It’s a real disappointment, XIII. This reviewer’s hand was hovering, twitching over the trusty book of journalistic clichés, with full intent of jumping towards the old reliable ‘style over substance’. And yet it soon became clear that such a move would be folly. For XIII is that rarest of beasts; it’s got both style and substance.
It is, though, the style element of it that gets you first. Think of a game as a living, breathing comic book and you’re heading in the right direction. XIII’s narrative is pushed along with comic book style cut scenes, yet not in the static, Max Payne style. Here, frames on the comic can come alive, the camera can zoom in and out, a big ‘Thump’ will appear if a baddie falls a long distance; in short there’s some smashing work.
The reason for this approach becomes clear when you jump into the game proper, as the in-game graphics all follow a cel-shaded approach. While this enhances the comic book feel, on consoles in particular cel shading has resulted in some quite bland visuals once the novelty has worn off. Not true here. Clearly, for a team of graphic designers, XIII has been a labour of love. It’s been worth it.
What ultimately counts, of course, is the game at the heart of it all. Fortunately, this one’s excellent, with just a few slight niggles. It’s a first person action adventure, which puts you in the role of special agent XIII. Only problem is, when we see him for the first time, his memory has gone, save for a few flashbacks. These flashbacks become more vivid as you get further into the game, and it’s genuinely a damn sight more interesting than the usual ropey plot that holds these things together.
The gameplay is a tasty cocktail of lots of shooting, a bit of puzzle solving, plenty of stealth and a healthy sprinkling of tension. It doesn’t always encourage the all-guns blazing approach; take early in the game, for example, when you need to get yourself a hostage to act as a human shield against people you’re forbidden to shoot. Or later on, when you have to disable four generators without alerting guards. That means not only must you be careful about who you kill, you need to make sure they won’t be seen either. It certainly keeps you thinking.

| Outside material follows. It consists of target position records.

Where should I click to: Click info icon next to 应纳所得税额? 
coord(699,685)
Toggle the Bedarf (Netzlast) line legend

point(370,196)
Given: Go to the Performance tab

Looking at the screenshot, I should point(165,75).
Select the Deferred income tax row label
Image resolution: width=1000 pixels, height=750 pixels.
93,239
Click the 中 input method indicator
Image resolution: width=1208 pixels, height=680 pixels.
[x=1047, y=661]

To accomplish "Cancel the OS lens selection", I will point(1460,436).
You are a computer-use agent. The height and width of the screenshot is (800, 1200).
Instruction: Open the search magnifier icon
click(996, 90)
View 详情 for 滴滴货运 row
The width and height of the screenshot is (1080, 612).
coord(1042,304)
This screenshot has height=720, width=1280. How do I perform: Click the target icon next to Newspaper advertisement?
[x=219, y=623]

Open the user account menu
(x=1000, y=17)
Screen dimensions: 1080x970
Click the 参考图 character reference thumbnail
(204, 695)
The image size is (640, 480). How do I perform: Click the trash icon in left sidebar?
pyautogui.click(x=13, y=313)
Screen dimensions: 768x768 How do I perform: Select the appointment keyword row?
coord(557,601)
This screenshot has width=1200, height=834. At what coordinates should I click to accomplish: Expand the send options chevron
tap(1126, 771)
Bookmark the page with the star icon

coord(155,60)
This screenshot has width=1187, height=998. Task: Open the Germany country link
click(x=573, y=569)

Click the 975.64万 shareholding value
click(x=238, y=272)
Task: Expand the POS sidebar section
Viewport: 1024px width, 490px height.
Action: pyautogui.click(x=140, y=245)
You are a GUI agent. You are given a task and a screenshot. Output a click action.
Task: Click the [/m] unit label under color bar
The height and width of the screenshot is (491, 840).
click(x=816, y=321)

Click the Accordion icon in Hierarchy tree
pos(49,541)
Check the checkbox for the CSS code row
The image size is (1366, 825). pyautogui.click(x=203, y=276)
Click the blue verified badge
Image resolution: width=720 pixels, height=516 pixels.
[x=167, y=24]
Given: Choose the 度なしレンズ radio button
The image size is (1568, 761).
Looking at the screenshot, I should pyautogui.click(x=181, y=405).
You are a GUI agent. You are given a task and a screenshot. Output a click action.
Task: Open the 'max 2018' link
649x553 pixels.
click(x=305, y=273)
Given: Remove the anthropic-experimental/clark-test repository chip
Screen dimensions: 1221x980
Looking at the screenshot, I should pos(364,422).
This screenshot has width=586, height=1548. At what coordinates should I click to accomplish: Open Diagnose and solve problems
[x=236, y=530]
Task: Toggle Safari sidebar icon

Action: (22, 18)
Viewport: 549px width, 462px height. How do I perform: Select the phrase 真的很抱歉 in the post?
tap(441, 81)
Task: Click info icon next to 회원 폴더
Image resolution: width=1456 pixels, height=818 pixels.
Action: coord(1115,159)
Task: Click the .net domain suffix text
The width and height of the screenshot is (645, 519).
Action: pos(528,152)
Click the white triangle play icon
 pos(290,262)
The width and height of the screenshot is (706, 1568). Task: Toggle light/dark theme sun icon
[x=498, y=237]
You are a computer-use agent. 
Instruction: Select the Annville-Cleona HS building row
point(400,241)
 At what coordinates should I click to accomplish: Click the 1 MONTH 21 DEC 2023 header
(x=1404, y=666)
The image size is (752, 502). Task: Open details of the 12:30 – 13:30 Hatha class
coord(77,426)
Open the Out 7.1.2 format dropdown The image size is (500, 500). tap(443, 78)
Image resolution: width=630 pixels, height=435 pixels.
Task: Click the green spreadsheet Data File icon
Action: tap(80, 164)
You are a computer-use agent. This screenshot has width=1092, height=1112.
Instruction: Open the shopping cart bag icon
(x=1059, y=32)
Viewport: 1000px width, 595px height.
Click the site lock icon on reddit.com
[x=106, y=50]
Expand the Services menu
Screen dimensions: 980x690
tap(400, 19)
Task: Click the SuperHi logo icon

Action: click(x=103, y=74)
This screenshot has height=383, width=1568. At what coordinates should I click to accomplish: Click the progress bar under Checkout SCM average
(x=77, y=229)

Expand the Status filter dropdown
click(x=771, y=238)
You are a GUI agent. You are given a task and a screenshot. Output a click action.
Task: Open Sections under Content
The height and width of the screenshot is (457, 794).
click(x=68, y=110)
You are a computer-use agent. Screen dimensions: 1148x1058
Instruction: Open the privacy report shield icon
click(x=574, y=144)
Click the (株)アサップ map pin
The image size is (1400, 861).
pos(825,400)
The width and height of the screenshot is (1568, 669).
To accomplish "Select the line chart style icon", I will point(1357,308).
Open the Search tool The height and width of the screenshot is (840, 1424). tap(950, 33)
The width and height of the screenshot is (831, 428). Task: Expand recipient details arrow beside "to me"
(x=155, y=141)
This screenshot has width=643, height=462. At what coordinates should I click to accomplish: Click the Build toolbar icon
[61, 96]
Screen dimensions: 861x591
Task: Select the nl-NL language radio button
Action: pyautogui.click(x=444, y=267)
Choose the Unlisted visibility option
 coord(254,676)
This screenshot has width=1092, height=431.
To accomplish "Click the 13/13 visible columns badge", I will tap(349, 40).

While XIII goes on the shelves at a time when Halo, Unreal Tournament 2004 and Max Payne 2 are also screaming for your cash, it’s to the eternal credit of the developers that it still demands to be played. It’s one of the most thoughtful, well designed and thuddingly enjoyably games of the year. It might be occasionally lacking in the AI department, and it may be at heart be a more standard game than it first appears, but it’s forced this scribe to buy a different book of clichés.